Central to the kit of parts is the distinctive two-storey triangular ‘learning cluster’ that can accommodate up to 300 students as a ‘school within a school ’.

Both Bristol Metropolitan Academy and Bridge Learning Campus, an ‘all-through’ school offering facilities for students from nursery through to post-18 vocational training, use the learning cluster. Within the cluster, the space is highly flexible and has been used to create a variety of different spaces. It also helps to break down the scale of the school, which could otherwise be alienating to newcomers.

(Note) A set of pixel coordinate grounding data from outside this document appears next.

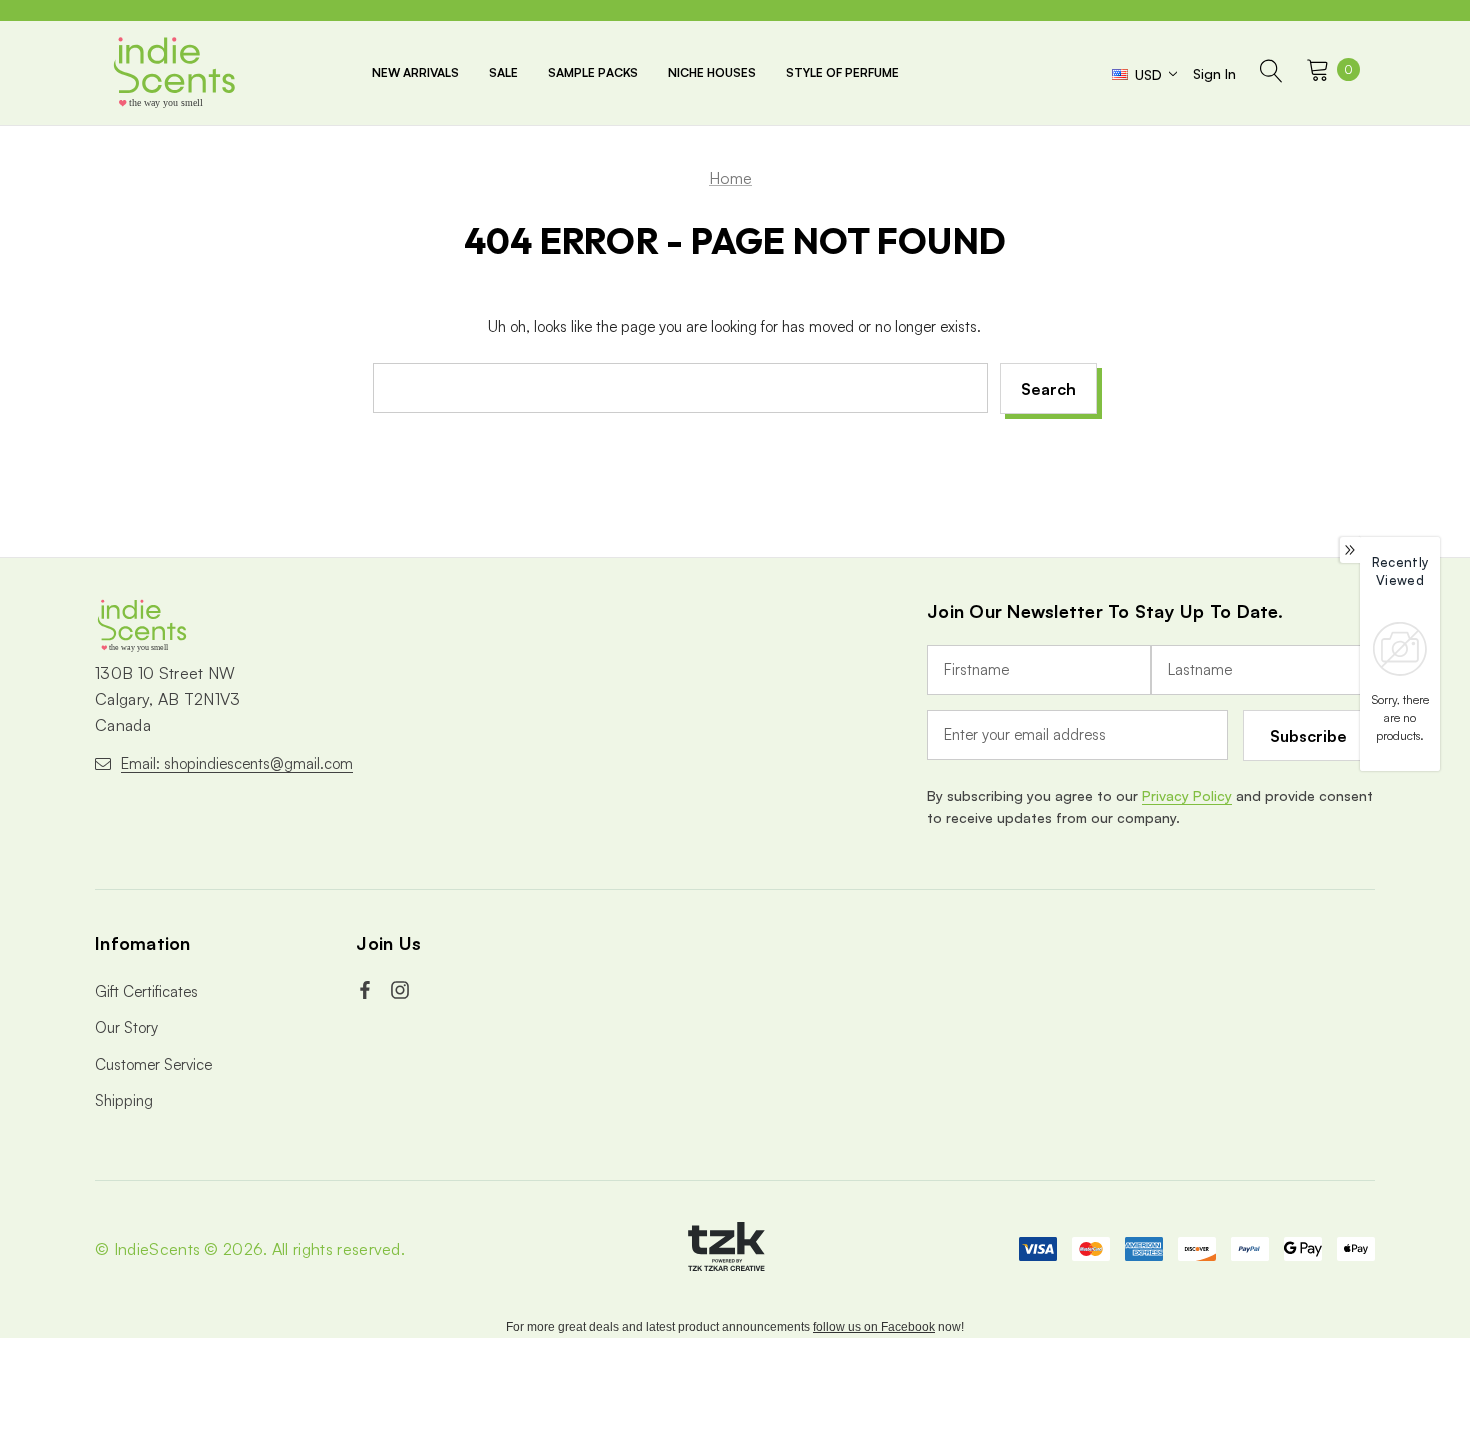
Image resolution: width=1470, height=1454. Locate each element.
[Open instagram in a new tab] (402, 990)
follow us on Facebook (874, 1327)
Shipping (124, 1100)
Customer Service (153, 1064)
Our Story (126, 1027)
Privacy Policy (1187, 795)
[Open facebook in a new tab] (367, 990)
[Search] (1271, 73)
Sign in (1214, 73)
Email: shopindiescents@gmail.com (237, 763)
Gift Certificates (146, 991)
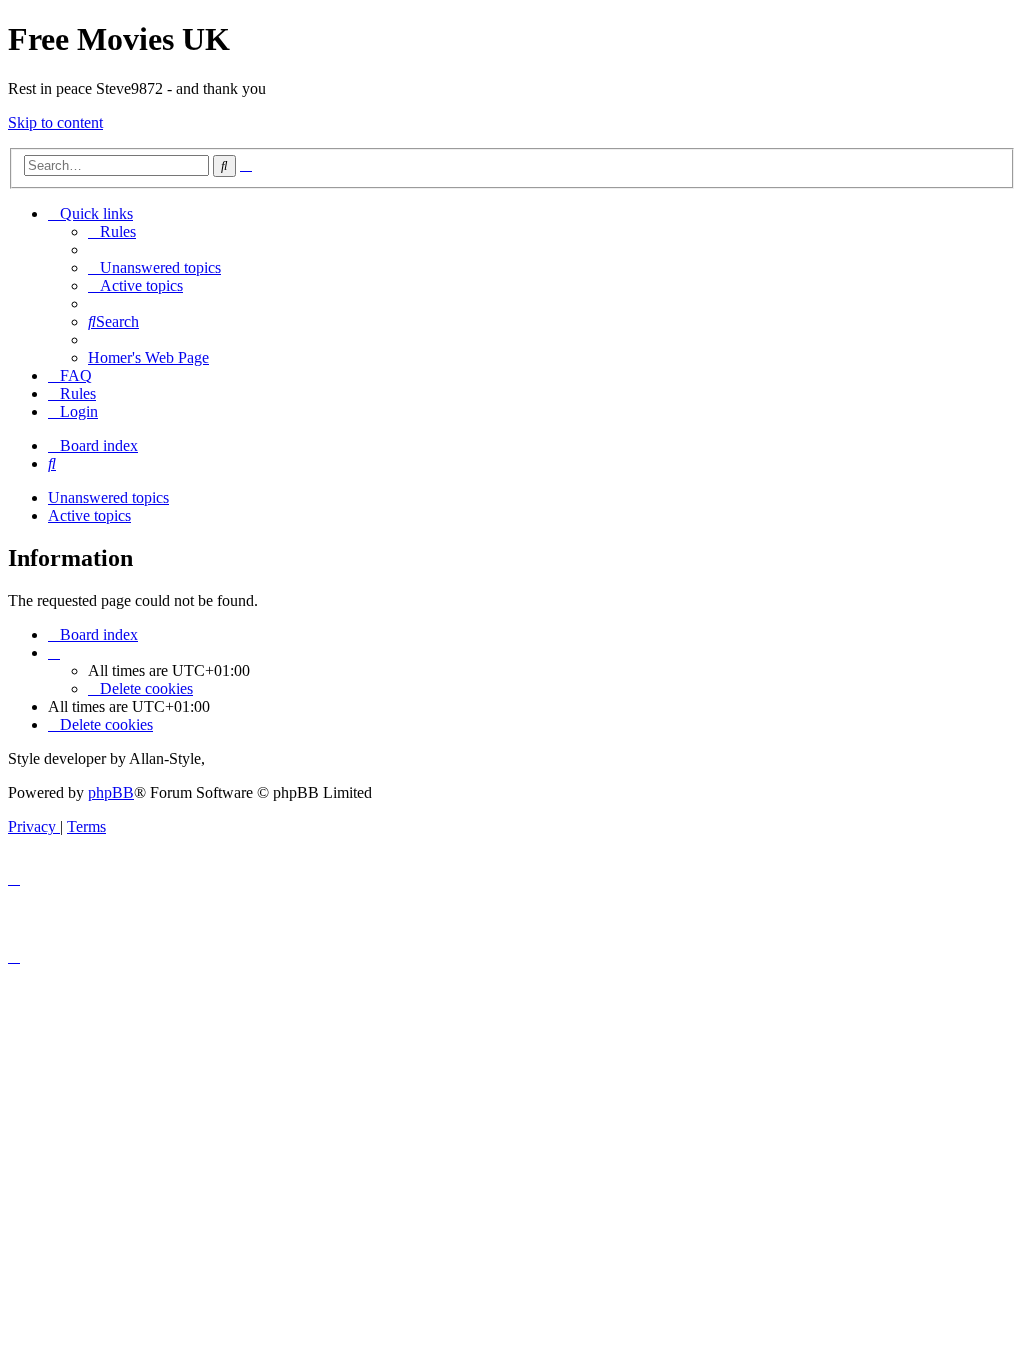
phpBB (111, 792)
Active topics (89, 515)
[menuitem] (112, 231)
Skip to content (55, 122)
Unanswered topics (108, 497)
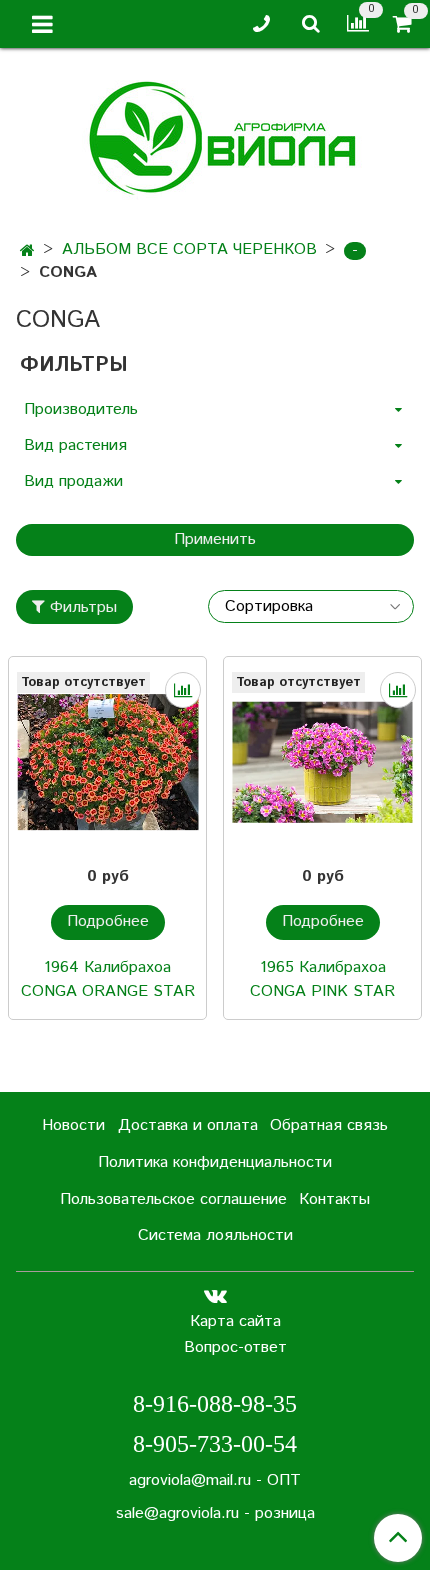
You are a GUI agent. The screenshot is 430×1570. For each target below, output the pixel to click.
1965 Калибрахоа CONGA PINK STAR (322, 979)
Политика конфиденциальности (215, 1162)
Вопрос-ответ (235, 1347)
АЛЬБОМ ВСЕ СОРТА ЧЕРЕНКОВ (189, 249)
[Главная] (27, 251)
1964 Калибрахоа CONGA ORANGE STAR (108, 979)
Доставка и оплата (188, 1125)
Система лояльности (215, 1235)
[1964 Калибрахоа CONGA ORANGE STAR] (107, 762)
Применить (215, 539)
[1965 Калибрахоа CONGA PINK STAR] (322, 762)
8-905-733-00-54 (215, 1444)
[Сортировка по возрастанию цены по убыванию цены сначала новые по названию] (311, 606)
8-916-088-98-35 (215, 1404)
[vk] (215, 1295)
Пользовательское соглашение (173, 1199)
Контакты (334, 1199)
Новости (73, 1125)
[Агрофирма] (215, 135)
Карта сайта (235, 1321)
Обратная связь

Stafford Critchlow says: “The issues facing seven-year-olds and 17-year-olds are very different. So our design for Bridge Learning Campus allows each group to withdraw into its own spaces while providing some superb shared facilities. So, for example, the primary school students get to use the secondary school’s fantastic music school and library.

“This also avoids the typical dip in performance when 11-year-olds change from primary to secondary school.”

Wilkinson Eyre’s approach has won friends among the school teams, as Theresa Thorne, former Headteacher of Bristol Metropolitan Academy, explains: “The designs really captured the vibrancy of the school – we wanted a dedicated students’ entrance that put young people straight into their space. All students now enter though an amazing double height entrance, which really uplifts their perceptions of coming into school.”

She adds: “We’re like a mini city, with all the facilities off an amazing interior street and the language specialism reflected in the central of three clusters. This is a great opportunity for the whole community, allowing us to inspire and engage people around learning in an ICT-rich environment that will enable us to raise aspirations and standards.”

Finally, the schools are designed for use by the whole community, with the sports hall, gym and dance studios at Bristol Brunel Academy accessible outside school hours without the need to open the rest of the school.

David Carter, Executive Principal of the Cabot Learning Federation that includes Bristol Brunel Academy, says: “My criticism in the past was that schools were built with the past in mind – generally looking like refurbished 1980s schools. The great strength of Bristol Brunel Academy is that it doesn’t look like a school at all. It has improved morale and made staff proud to come to work at a challenging time.”